How to parse and write XML using Python ElementTree without moving namespaces?

Our project exits from the XML up form:

<?xml version="1.0" encoding="utf-8"?>
<configuration>
  <runtime>
    <assemblyBinding xmlns="urn:schemas-microsoft-com:asm.v1">
      <dependentAssembly>
        <assemblyIdentity name="Newtonsoft.Json" publicKeyToken="30ad4fe6b2a6aeed" culture="neutral" />
        <bindingRedirect oldVersion="0.0.0.0-6.0.0.0" newVersion="7.0.0.0" />
      </dependentAssembly>
    </assemblyBinding>
  </runtime>
  <appSettings>
    <add key="foo" value="default">
    ...
  </appSettings>
</configuration>

He then reads / parses this XML using ElementTree, and then for each application parameter that matches a specific key ("foo"), he writes a new value that he knows that the upstream process is not running (in this case, the key " foo "must have the value" bar ").

The downstream process that processes filtered XML is aaahhhh ... fragile.

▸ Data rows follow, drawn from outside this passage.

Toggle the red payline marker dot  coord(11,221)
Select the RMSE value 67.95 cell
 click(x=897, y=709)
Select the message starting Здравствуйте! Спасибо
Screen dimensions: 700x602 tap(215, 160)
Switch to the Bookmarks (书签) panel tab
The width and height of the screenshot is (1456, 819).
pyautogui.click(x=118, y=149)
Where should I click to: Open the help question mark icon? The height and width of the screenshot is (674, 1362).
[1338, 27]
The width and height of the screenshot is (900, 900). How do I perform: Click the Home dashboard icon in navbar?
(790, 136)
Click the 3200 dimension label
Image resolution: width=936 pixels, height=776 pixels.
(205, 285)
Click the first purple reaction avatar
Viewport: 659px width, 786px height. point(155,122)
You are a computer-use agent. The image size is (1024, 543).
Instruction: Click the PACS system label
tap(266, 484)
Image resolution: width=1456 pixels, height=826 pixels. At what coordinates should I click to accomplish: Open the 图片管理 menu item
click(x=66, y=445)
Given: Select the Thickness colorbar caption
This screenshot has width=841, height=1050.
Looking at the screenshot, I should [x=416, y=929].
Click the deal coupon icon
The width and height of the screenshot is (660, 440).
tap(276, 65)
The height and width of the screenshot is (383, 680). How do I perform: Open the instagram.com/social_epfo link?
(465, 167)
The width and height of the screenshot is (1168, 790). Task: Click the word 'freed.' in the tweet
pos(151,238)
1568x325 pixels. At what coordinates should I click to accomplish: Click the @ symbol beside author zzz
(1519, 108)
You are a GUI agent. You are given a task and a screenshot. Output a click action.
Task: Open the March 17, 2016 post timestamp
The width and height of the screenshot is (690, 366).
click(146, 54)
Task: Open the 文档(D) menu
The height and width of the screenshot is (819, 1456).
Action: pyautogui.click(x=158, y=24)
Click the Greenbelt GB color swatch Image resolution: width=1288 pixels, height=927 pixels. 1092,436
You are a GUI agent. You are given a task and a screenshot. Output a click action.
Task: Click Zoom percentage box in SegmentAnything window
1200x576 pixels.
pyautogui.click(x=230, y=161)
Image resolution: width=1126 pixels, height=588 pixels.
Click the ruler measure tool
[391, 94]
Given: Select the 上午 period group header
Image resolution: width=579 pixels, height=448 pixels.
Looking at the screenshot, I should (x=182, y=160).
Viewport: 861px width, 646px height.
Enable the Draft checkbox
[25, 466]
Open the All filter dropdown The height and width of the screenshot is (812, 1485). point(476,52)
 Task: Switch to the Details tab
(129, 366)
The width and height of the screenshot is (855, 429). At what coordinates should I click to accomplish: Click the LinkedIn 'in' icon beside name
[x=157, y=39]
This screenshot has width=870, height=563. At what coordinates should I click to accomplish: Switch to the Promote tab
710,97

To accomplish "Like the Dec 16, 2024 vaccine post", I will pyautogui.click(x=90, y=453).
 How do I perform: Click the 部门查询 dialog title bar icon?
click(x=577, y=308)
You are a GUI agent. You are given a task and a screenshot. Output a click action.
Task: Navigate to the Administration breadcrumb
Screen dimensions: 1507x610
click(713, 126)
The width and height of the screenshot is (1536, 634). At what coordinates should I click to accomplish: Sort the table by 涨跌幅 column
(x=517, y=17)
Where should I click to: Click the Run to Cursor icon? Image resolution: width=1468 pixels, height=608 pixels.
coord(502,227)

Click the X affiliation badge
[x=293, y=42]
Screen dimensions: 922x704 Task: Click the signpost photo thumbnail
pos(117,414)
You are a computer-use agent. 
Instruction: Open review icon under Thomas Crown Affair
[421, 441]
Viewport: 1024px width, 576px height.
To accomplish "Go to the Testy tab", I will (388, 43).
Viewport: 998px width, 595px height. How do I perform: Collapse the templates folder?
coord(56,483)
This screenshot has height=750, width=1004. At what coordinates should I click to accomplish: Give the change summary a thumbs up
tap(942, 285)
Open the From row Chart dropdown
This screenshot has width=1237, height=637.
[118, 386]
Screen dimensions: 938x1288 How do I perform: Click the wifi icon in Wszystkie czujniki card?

He expects to receive XML exactly in the form above.

If I parse this XML without registering a namespace, then ElementTree manages my tree, like this in the input:

<configuration xmlns:ns0="urn:schemas-microsoft-com:asm.v1">
  <runtime>
  <ns0:assemblyBinding>
    <ns0:dependentAssembly>
      <ns0:assemblyIdentity culture="neutral" name="Newtonsoft.Json" publicKeyToken="30ad4fe6b2a6aeed" />
      <ns0:bindingRedirect newVersion="7.0.0.0" oldVersion="0.0.0.0-6.0.0.0" />
    </ns0:dependentAssembly>
  </ns0:assemblyBinding>
 </runtime>
 <appSettings>
    <add key="foo" value="default">
    ...
 </appSettings>
</configuration>

, , , . , , , , , , :

<configuration xmlns="urn:schemas-microsoft-com:asm.v1">
 <runtime>
  <assemblyBinding>
    <dependentAssembly>
      <assemblyIdentity culture="neutral" name="Newtonsoft.Json" publicKeyToken="30ad4fe6b2a6aeed" />
      <bindingRedirect newVersion="7.0.0.0" oldVersion="0.0.0.0-6.0.0.0" />
    </dependentAssembly>
  </assemblyBinding>
 </runtime>
 <appSettings>
    <add key="foo" value="default">
    ...
 </appSettings>
</configuration>

XML, , , , xmlns <configuration>, <assemblyBinding>?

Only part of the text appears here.